China's shopping agents, online firms flourish as locals look abroad for quality health-care goods

Daigous, online companies see more customers seeking foreign products

Doris Zhang, a Chinese mother raising two young children in Portland, Oregon, has a day job with a direct sales nutrition company that gives her a good income. She is also a , or shopping agent, who buys products overseas on others' behalf.

Zhang buys US health care products and sends them to relatives on the mainland, ringing up monthly sales of about US$5,000.

"They want all sorts of products, from vitamin D-enriched products for children to adult supplements, anti-ageing remedies and treatments for diabetes," she said.

Most of her items are bought directly from her employer's website. If it doesn't have what her customers want, she gets them at Costco, a bulk-buy warehouse club in the United States.

"The products here are far cheaper than those in China. Even factoring in delivery, there is still a price advantage," said Zhang, who has been operating her sourcing venture for about three years. "But the biggest advantage for health-care products here is their prime quality. That's why many mainlanders buy even if the price is higher than similar products in China."

Such buyers include the increasingly affluent younger generation.

Claire Zhou, a 32-year-old office worker in Beijing, buys a variety of American supplements through a mainland online shop.

She feels she is at an age when women should start to take better care of their health. Her shopping list includes supplements of fish oil, beta-carotene, calcium, collagen, grape seed and dietary phospholipids.

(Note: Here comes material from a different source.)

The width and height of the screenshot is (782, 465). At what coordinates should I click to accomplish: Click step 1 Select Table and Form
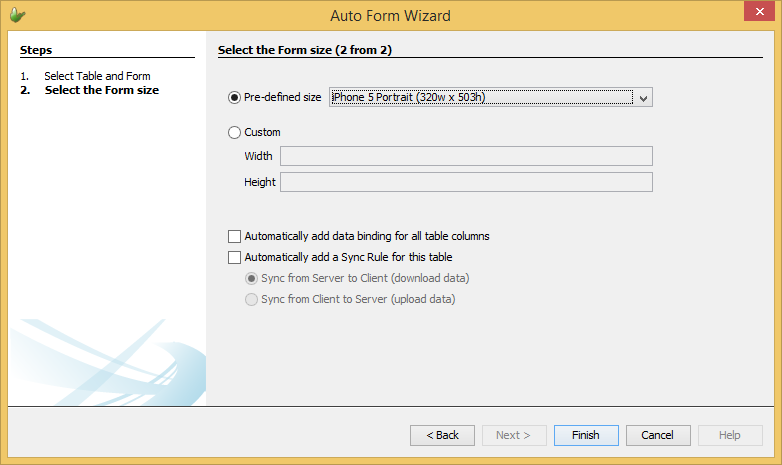[x=97, y=76]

"I think I need these kinds of products. They're not expensive - just around 100 yuan (HK$122) per bottle,

Zhang said she has bought New Zealand honey online for her mother and has asked a friend in Canada to buy blueberry supplements, hoping they will help her mother maintain a healthy heart.

"I have no idea of similar domestic-made products, but my overall impression is that foreign items are of better quality and safer," Zhou said.

Individual agents like Zhang are not the only ones tapping the demand at home - e-commerce companies are also showing an interest.

Fan Ruizhen, spokesman for JD Worldwide, the international wing of JD.com said overseas health-care products were "a new continent" for mainland consumers and that the future looked promising.

"As China's economy grows along with people's awareness of staying healthy, these products have gradually become necessities," Fan said.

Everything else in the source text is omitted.